# [Records]
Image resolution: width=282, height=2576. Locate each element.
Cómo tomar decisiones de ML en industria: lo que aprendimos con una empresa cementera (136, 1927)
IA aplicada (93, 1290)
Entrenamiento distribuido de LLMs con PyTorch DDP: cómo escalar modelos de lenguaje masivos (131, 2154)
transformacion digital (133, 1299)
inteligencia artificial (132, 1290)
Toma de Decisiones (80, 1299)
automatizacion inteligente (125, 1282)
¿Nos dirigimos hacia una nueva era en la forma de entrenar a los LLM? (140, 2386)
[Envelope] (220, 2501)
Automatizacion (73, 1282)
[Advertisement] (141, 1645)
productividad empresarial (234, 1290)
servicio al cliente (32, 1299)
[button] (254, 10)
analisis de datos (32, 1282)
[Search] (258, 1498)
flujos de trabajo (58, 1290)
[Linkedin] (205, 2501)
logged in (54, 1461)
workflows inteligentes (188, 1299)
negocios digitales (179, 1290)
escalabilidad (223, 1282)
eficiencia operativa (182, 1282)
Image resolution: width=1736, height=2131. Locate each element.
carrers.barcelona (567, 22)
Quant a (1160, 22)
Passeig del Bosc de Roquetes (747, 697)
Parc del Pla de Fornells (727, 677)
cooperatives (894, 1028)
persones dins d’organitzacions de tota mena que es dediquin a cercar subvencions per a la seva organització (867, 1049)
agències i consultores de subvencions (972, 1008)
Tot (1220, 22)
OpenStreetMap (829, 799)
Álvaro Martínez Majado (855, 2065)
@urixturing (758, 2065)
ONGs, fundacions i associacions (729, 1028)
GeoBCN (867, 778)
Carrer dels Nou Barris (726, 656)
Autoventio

# [Task prompt]
From the data above, pick out each line containing "element" and copy it.

# [Output for this exercise]
Image resolution: width=282, height=2576. Locate each element.
Image resolution: width=1736, height=2131. Locate each element.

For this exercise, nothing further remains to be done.